**Exercise objective**
Return the items exactly as they appear, covering everything from the line containing "Task: Follow the organization policies link" down to the end of the items, both ends included, and leave the pictures out of your answer.
Start of Data shown
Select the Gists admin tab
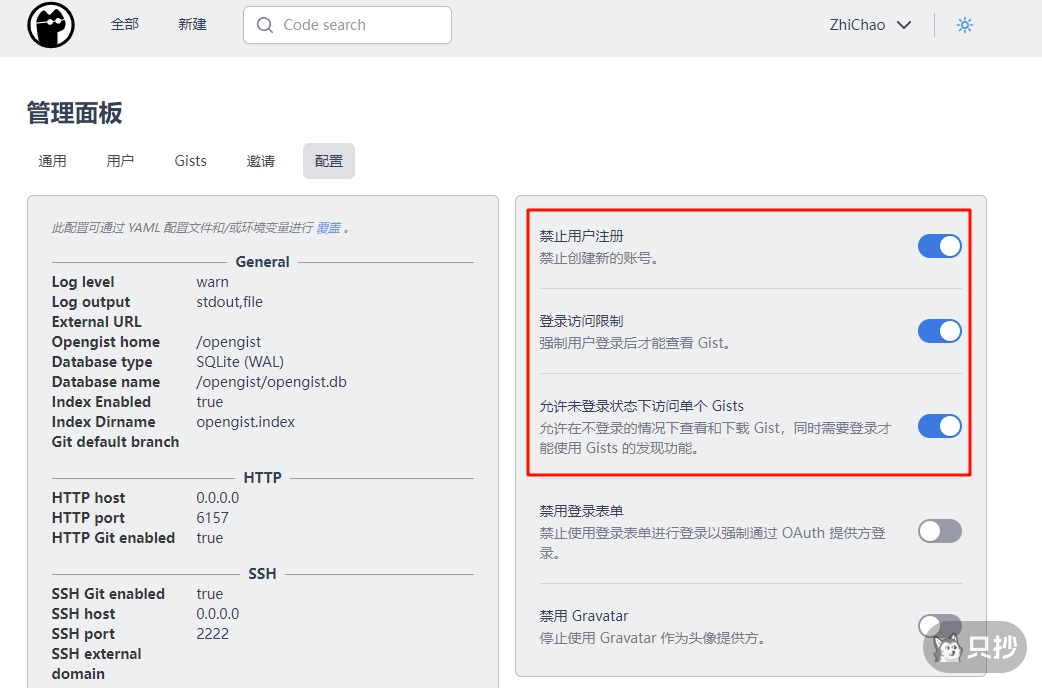The image size is (1042, 688). point(190,161)
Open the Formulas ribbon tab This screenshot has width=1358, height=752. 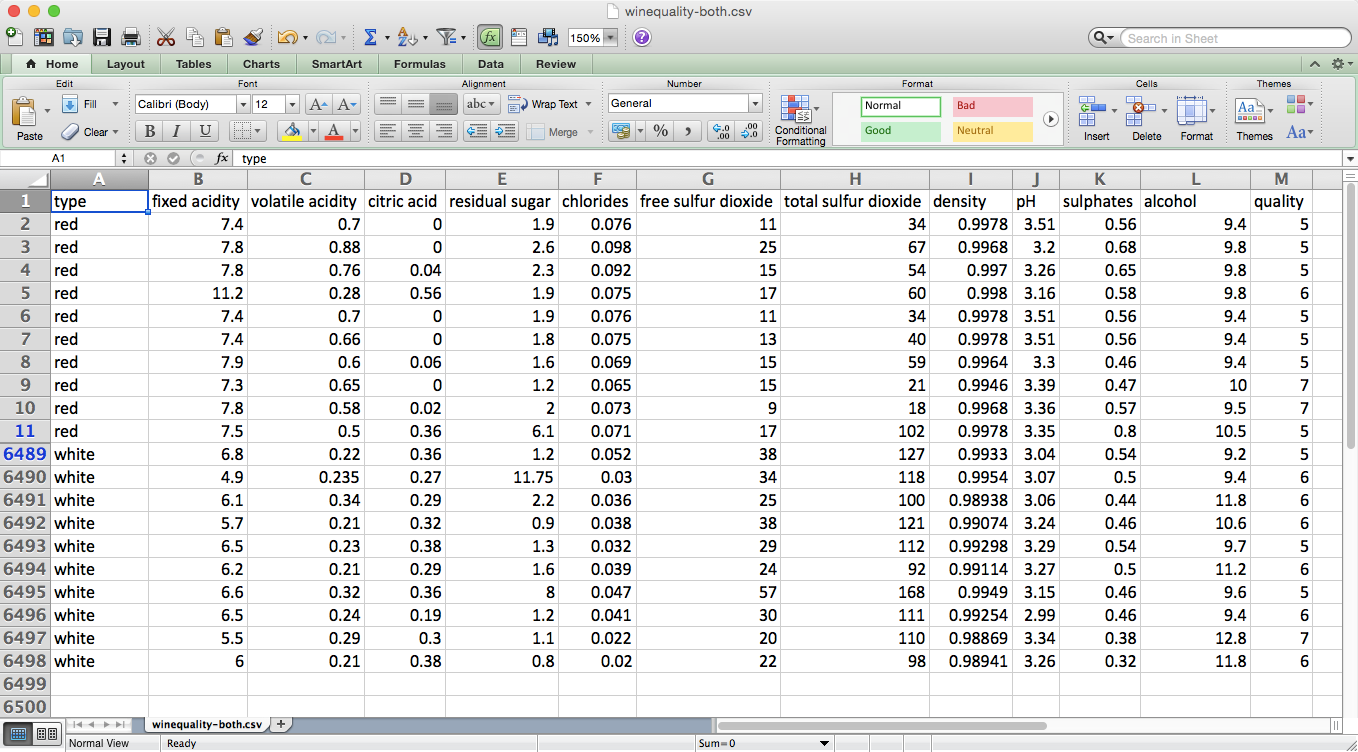tap(419, 63)
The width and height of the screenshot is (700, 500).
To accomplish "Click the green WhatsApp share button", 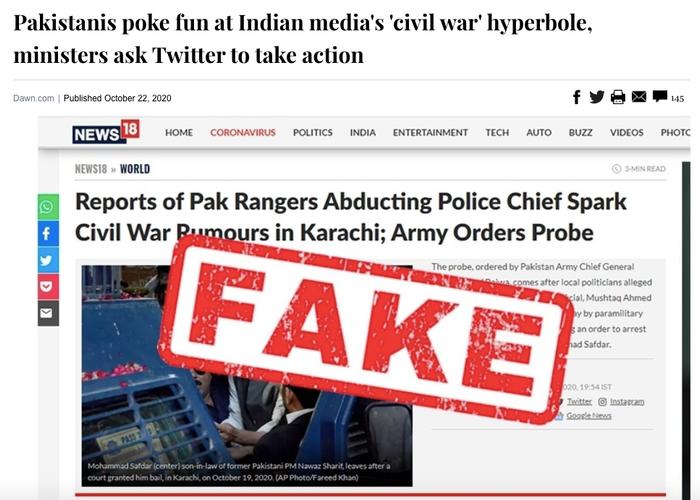I will pyautogui.click(x=48, y=207).
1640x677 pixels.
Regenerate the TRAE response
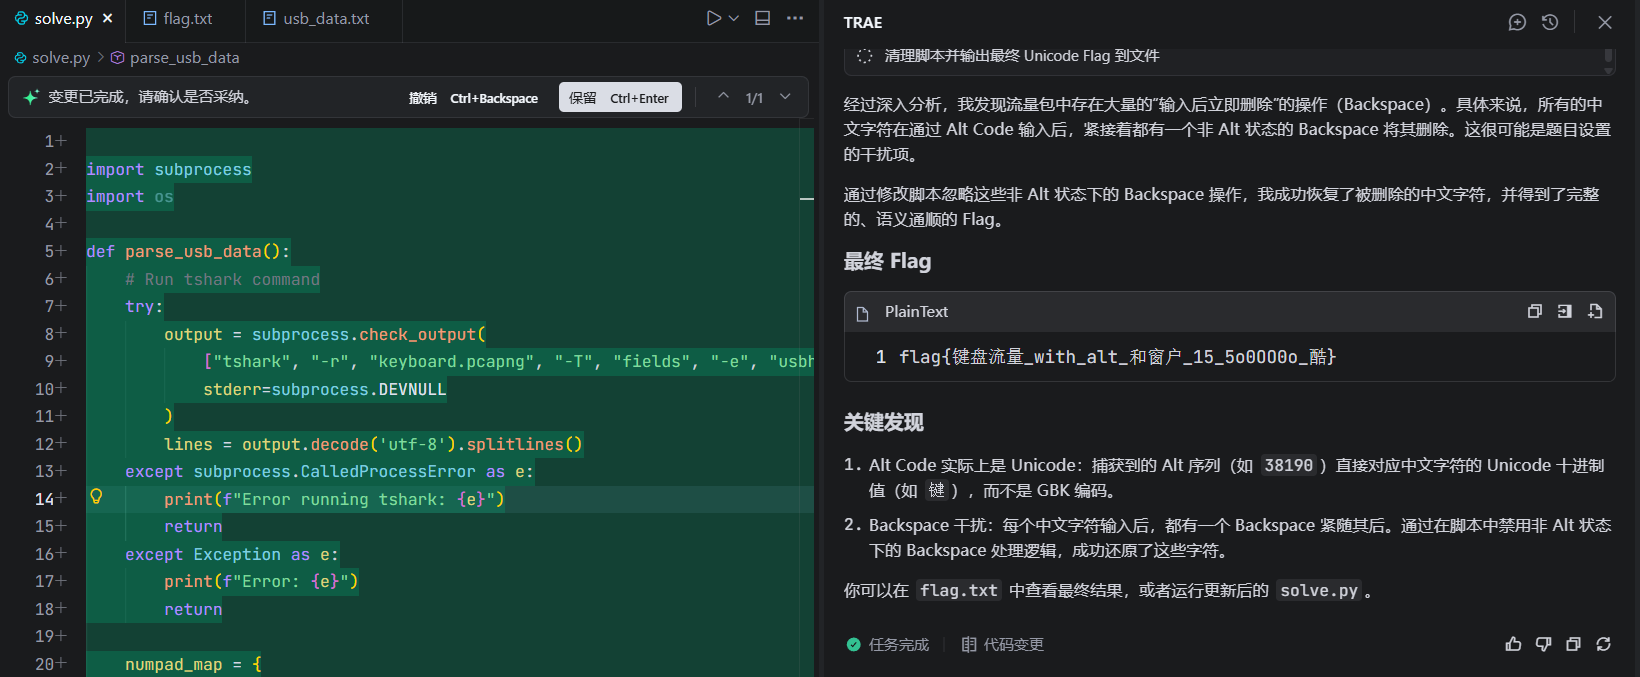1603,644
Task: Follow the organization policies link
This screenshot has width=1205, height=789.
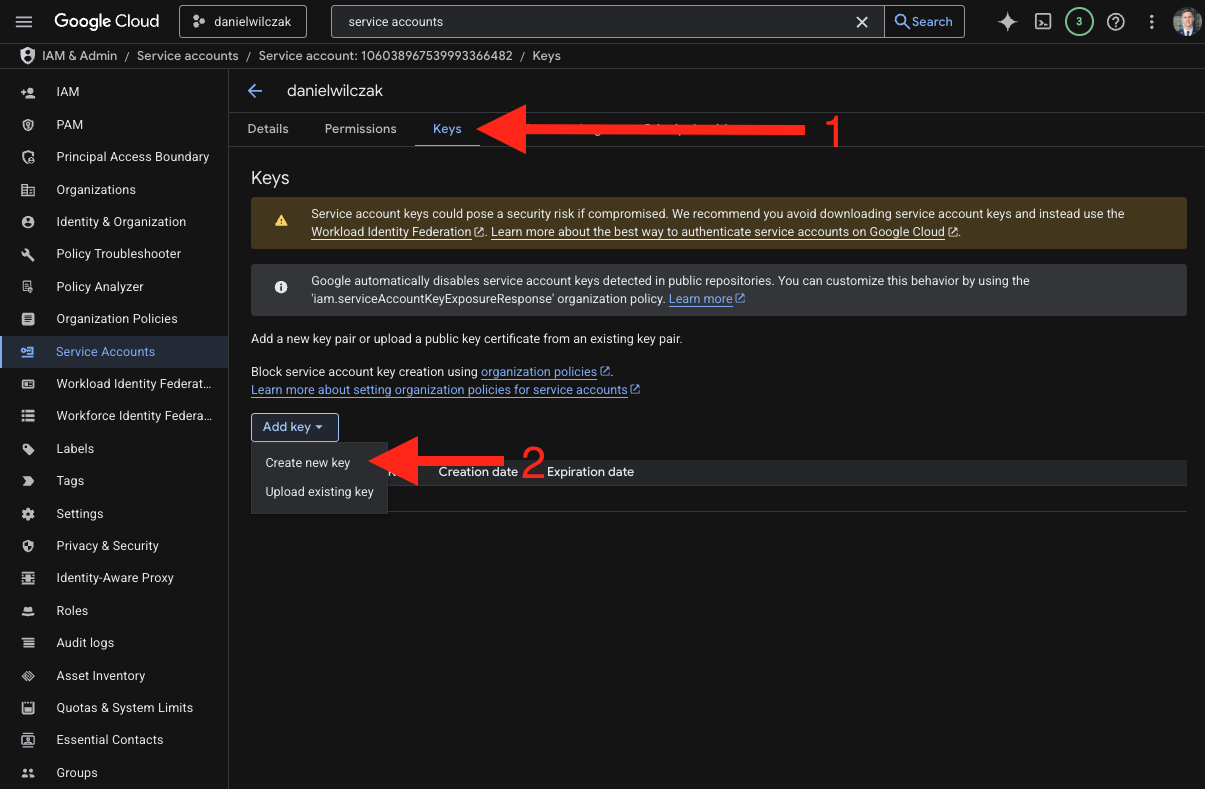Action: 539,372
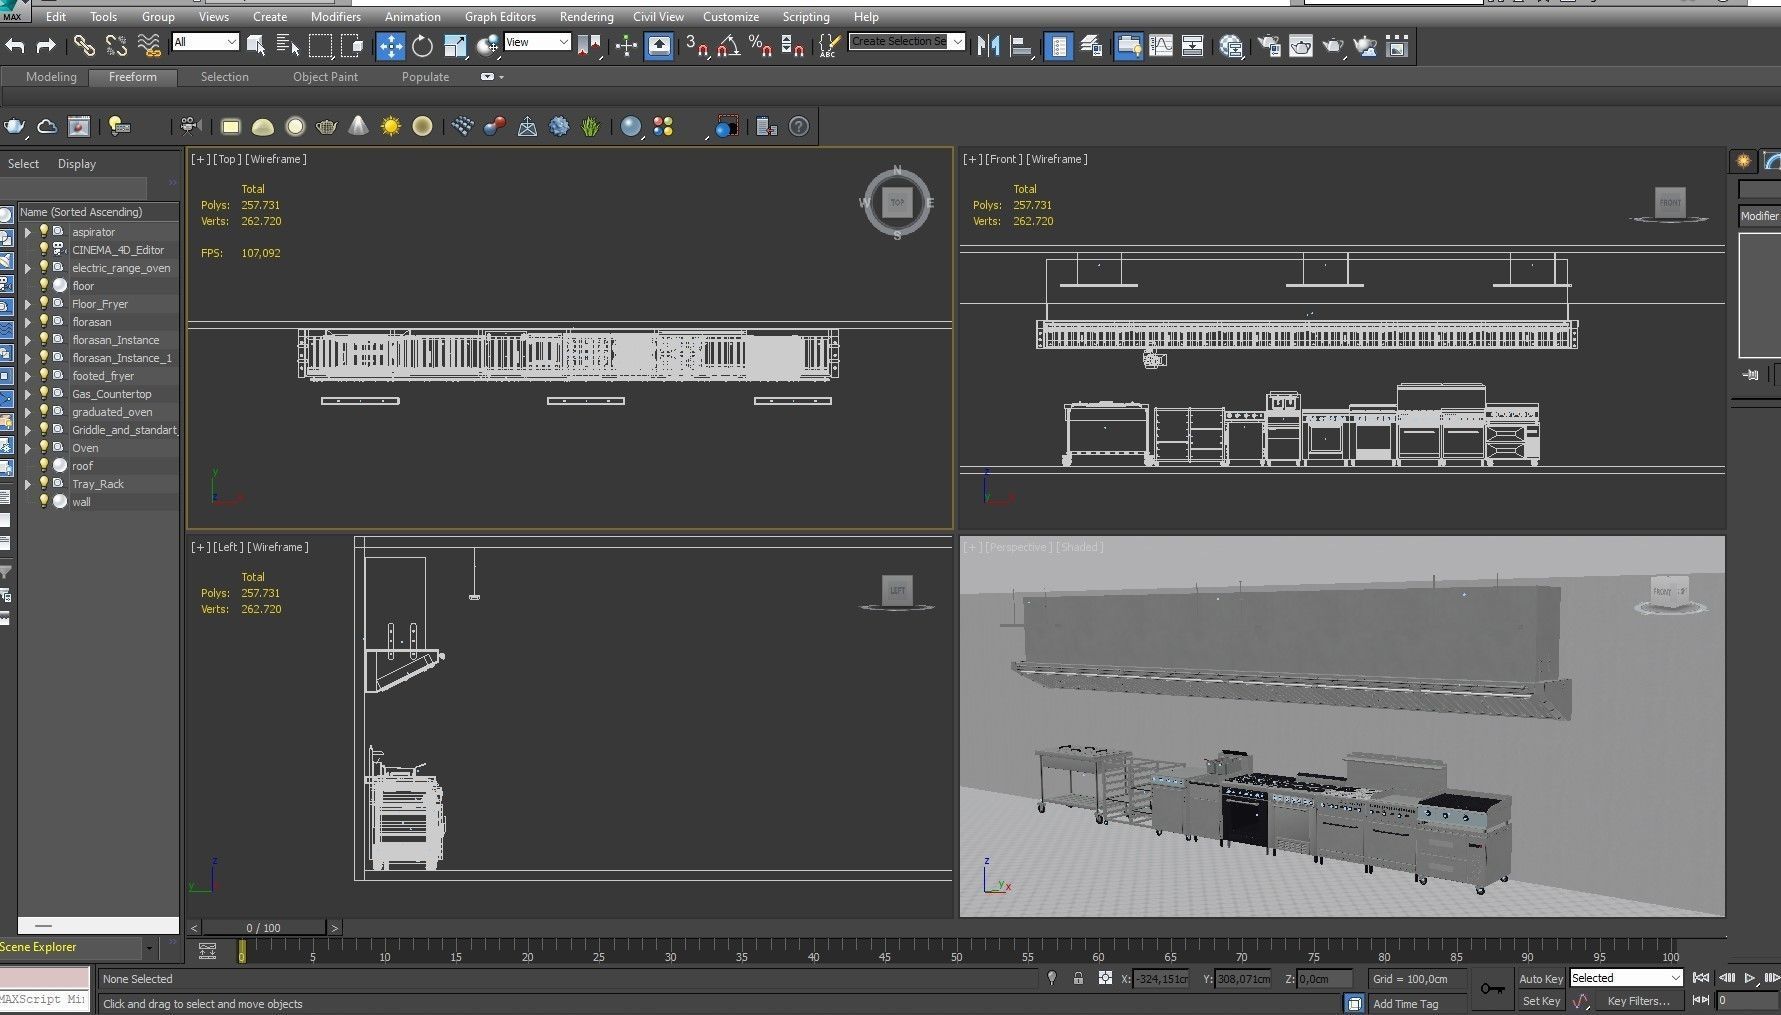Click the Undo arrow icon
Screen dimensions: 1781x1015
tap(15, 46)
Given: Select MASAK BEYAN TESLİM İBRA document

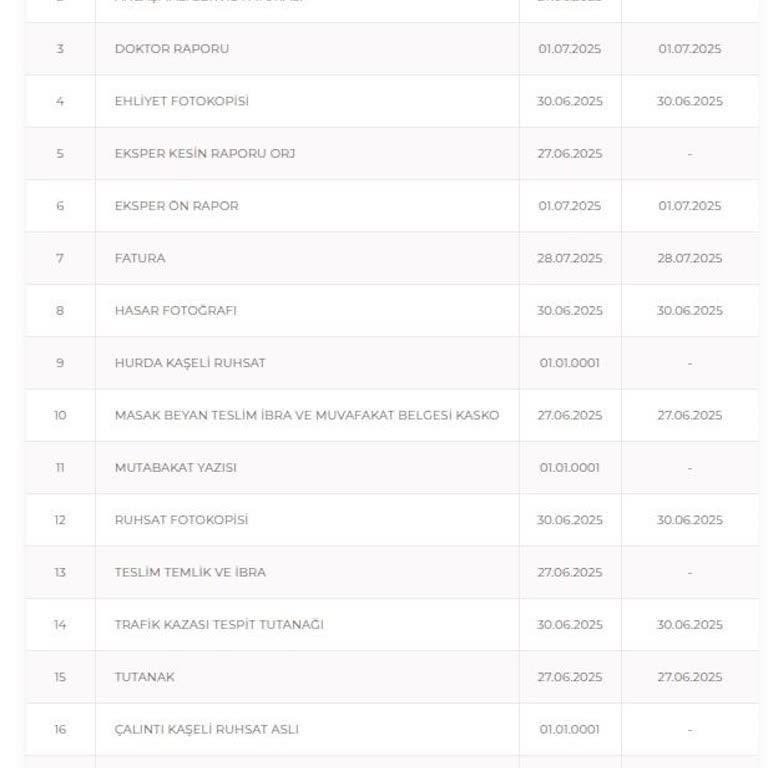Looking at the screenshot, I should [306, 415].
End of Data shown
**Exercise output**
Task: Follow the organization policies link
This screenshot has width=1205, height=789.
Action: 539,372
Click the Undo arrow icon
Screen dimensions: 1781x1015
tap(15, 46)
Given: Select MASAK BEYAN TESLİM İBRA document

Looking at the screenshot, I should [306, 415].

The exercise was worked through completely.